One family next to us came from Kansas City. Mom and Dad were there, along with Grandma (younger than my mom for sure!), auntie, and "big" sister (who was a toddler herself). They'd been at the hospital for about 2 weeks and no one was sure exactly what was wrong with their baby's heart. Can you imagine never leaving the hospital for 2 whole weeks? Living inside a hospital makes living inside a mall look like cheerful realism. There was a room at the Ronald McDonald house, but they didn't want to be that far away. Eventually, dad had to return to work and grandma and big sister went along with him. Mom and her sister were left alone. The sister had a pair of scrubs that she wore to every meal to get the staff discount in the cafeteria. Can you imagine having no money and having to live in a hospital? Ugh. After a week, I was so sick of grilled cheese and stale salad bar, I thought I might never eat again.

A young family across the aisle were there because some surgeon (not Ellie's!) had messed up a procedure. It seemed a universal theme - when it came to matters of the heart only Dr. H. could be trusted to get it right.
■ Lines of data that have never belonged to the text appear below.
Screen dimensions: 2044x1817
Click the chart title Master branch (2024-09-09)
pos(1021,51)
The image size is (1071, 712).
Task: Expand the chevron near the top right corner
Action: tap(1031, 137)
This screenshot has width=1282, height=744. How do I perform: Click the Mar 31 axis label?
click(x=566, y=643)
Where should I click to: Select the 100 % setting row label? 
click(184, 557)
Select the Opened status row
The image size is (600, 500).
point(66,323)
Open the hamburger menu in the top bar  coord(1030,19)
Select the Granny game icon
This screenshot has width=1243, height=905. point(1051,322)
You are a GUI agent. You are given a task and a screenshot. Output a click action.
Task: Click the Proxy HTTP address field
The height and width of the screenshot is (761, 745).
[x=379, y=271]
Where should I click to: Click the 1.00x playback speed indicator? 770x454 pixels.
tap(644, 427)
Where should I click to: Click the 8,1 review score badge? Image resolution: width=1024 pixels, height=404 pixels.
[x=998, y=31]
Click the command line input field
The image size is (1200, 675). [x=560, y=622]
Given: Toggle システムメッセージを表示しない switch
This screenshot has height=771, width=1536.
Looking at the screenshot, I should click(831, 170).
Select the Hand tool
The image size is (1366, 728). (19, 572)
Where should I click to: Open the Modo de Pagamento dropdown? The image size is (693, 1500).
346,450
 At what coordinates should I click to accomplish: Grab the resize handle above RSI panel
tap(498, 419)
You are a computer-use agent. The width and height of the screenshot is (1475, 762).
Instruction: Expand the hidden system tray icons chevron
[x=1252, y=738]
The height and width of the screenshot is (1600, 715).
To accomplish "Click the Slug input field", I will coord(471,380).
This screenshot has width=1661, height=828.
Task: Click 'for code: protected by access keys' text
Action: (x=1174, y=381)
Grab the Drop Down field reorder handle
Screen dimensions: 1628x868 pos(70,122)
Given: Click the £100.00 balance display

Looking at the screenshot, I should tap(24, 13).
One man had flown in a donated corporate jet with his son - and a donor heart !! - from the west coast so that Dr. H. could perform a heart transplant.

The family in the coveted alcove next to Paul and me were visiting from northern Missouri because their teenage daughter had viral meningitis. They were all set to go home (and give us their alcove!) several times, and each time the girl had a set-back. They were still there when we left.

It's so strange to me that for a week we sat with these people, slept with these people, cried near these people, and shared so many experiences together . . . and now I have no idea what's happened to their children. I don't even know their names.

Life in the PICU - part 3

Here is a link to some pictures of Ellie in the PICU as well as Paul's emails to friends and family throughout.

I feel compelled to explain or make excuses for some of them, but I won't. It's not pretty.

Friday, January 14, 2005

What Babyproofing?

I was reading SBFH's account of her evening and it made me laugh aloud. Here's my evening of child wrangling.

Fussy baby wants to pound on the keyboard while daddy makes dinner. I sit her on the floor - one foot away from me! - for a moment while I hook up the baby keyboard.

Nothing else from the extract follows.